RDB store/load compressed data

RedisTimeSeries / RedisTimeSeries

Time Series data structure for Redis

https://redis.io/docs/stack/timeseries/

Other

1.01k stars 142 forks source link

RDB store/load compressed data #337

Closed gkorland closed 4 years ago

gkorland commented 4 years ago

Store data to disk in in compressed mode

K-Jo commented 4 years ago

@gkorland Can we discuss the pros and cons on this? @danni-m can you chime in?

danni-m commented 4 years ago

lets look at the current serialization: Cons:

takes more space
takes more time to load and dump Pros:
Forward and backward compatible
RDB is detached from compression algorithm, this means that we don't need to worry about backwards compatibility in the compression.
Similar to other Redis data structures

with compressed RDB: Cons:

we need to make sure the algorithm is backwards compatible for future versions Pros:
RDB size is lower when the chunk is full, but can be more expensive when chunks are not fully utilized.
faster RDB load/dump

gkorland commented 4 years ago

I think that especially if we want to support RoF we must make sure that load/store is fast and that the data on disk is not 20 times bigger than in memory

gkorland commented 4 years ago

As for backward, I think it's manageable with the right tests and RDB versions

ashtul commented 4 years ago

I have conducted a simplistic test of saving and reloading about 200MB in both RedisBloom which loads raw data and RedisTimeSeries which currently processes the data. Bloom was about 28 times faster (0.3 vs 8.4 seconds). While TimeSeries will take longers as it pushes the chunks into the dictionary so we can't expect to reach that speed, It will be within the same range.

ashtul commented 4 years ago

Checked a few more settings - The previous results (8.4 s) were for compressed floats.
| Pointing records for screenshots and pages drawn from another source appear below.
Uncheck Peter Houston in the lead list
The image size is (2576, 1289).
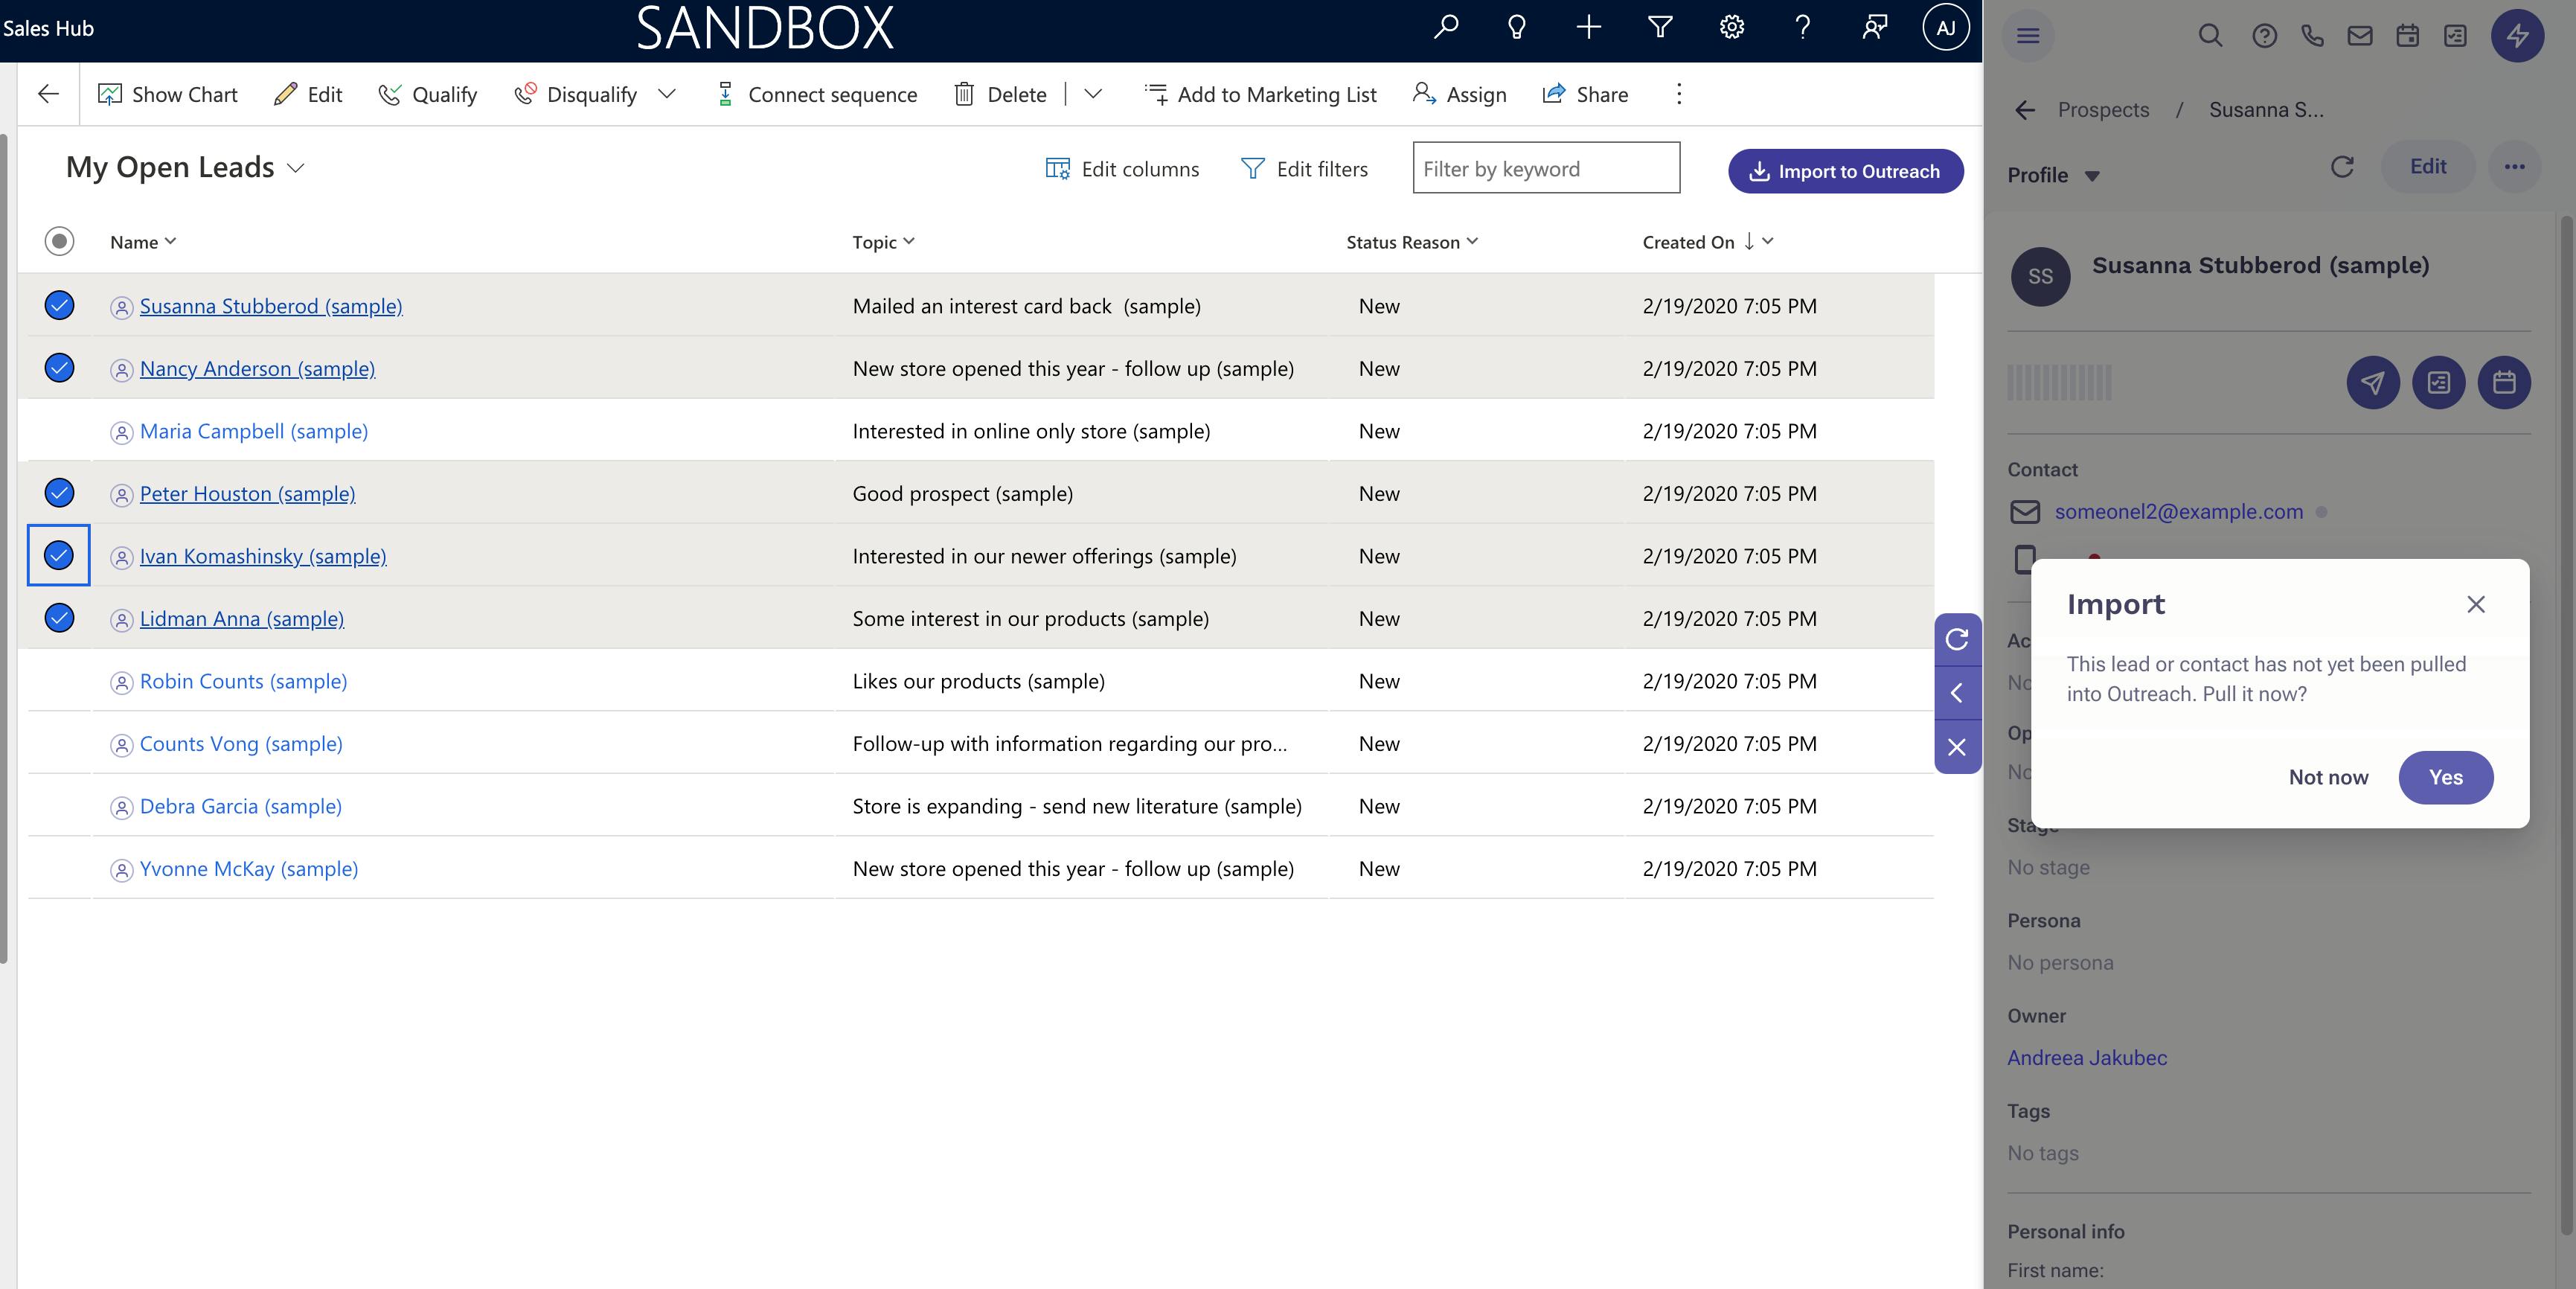[58, 493]
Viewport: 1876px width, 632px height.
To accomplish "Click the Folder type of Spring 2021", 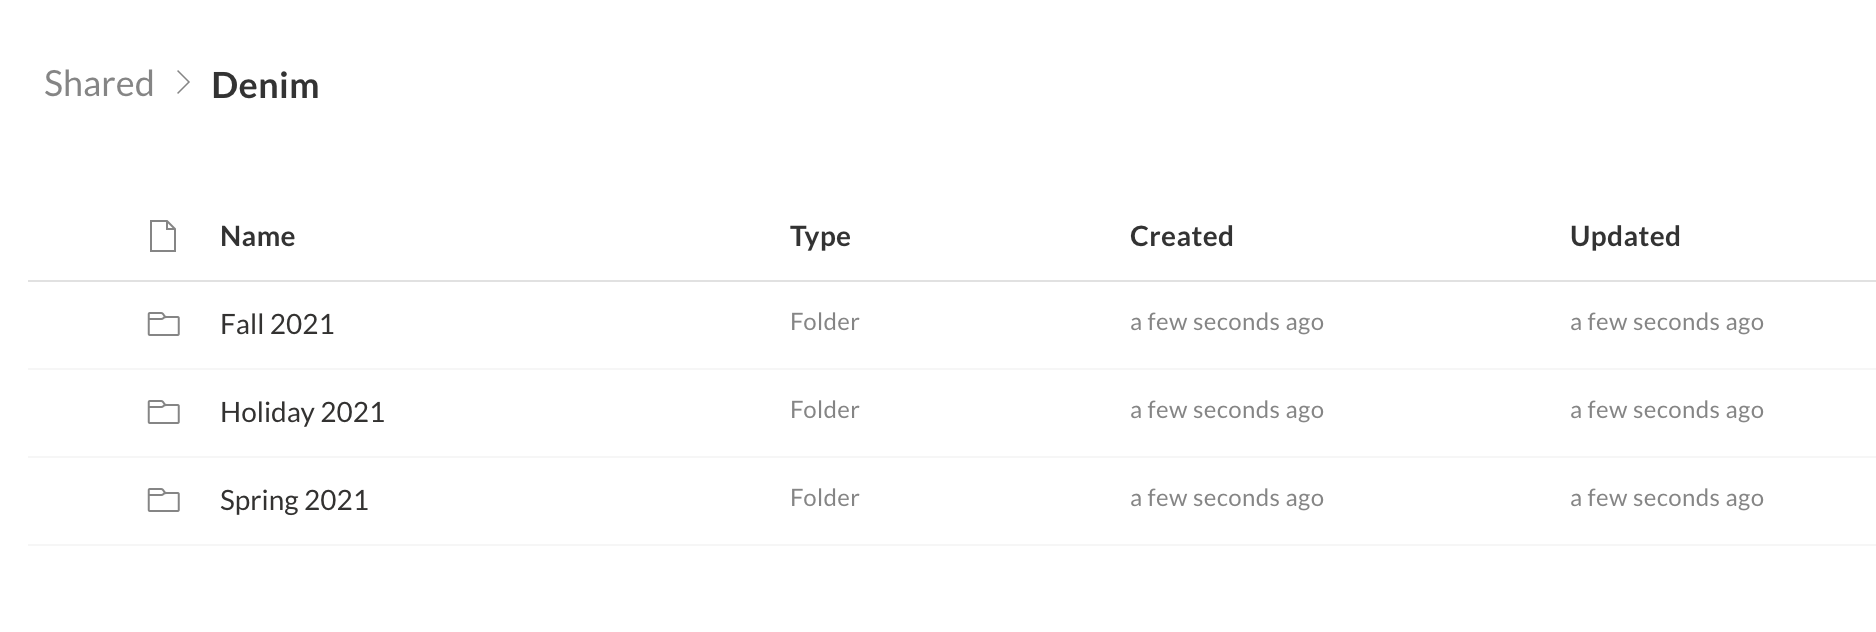I will click(825, 498).
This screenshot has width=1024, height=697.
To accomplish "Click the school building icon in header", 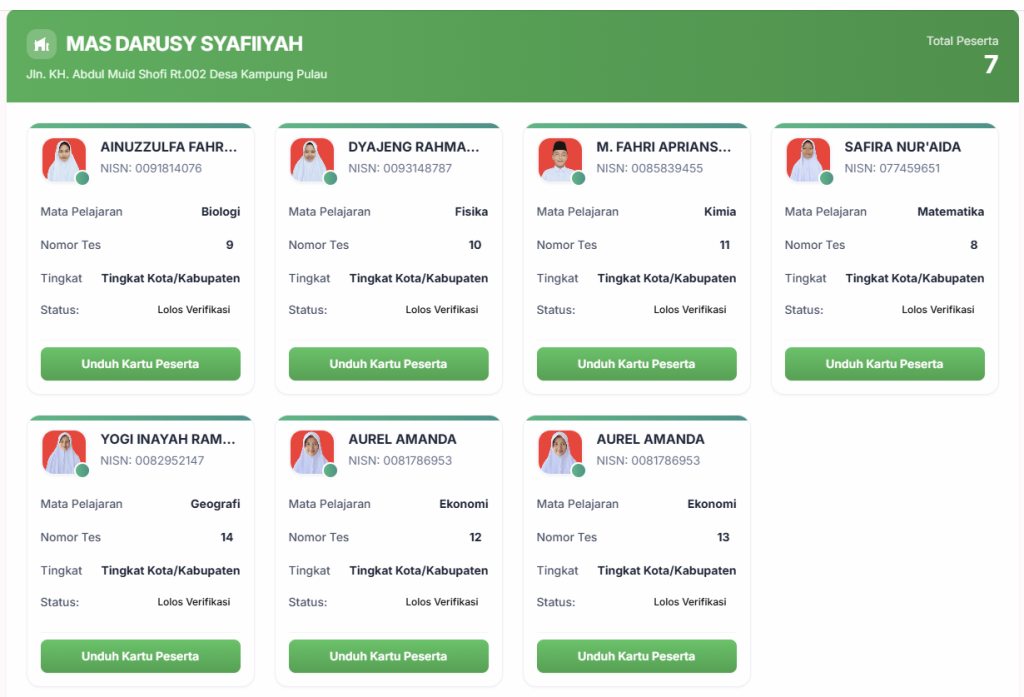I will (41, 44).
Uncompressed floats took 2.8 s. (x9) Compressed integers took about 30 s or 100 times longer than bloom.

knguyenphi commented 4 years ago

I'm using RedisTimeSeries to store IOT data (unix timestamp, integer value). My RDB file (uncompressed) is about 12 times my memory size (compressed). It would be wonderful if we can store/load compressed data straight to/from RDB (or maybe another file). Or having a mode setting in redis.conf where we can do this without backward compatibility. I can run an instance of redis just for timeseries data that don't need backward compatibility.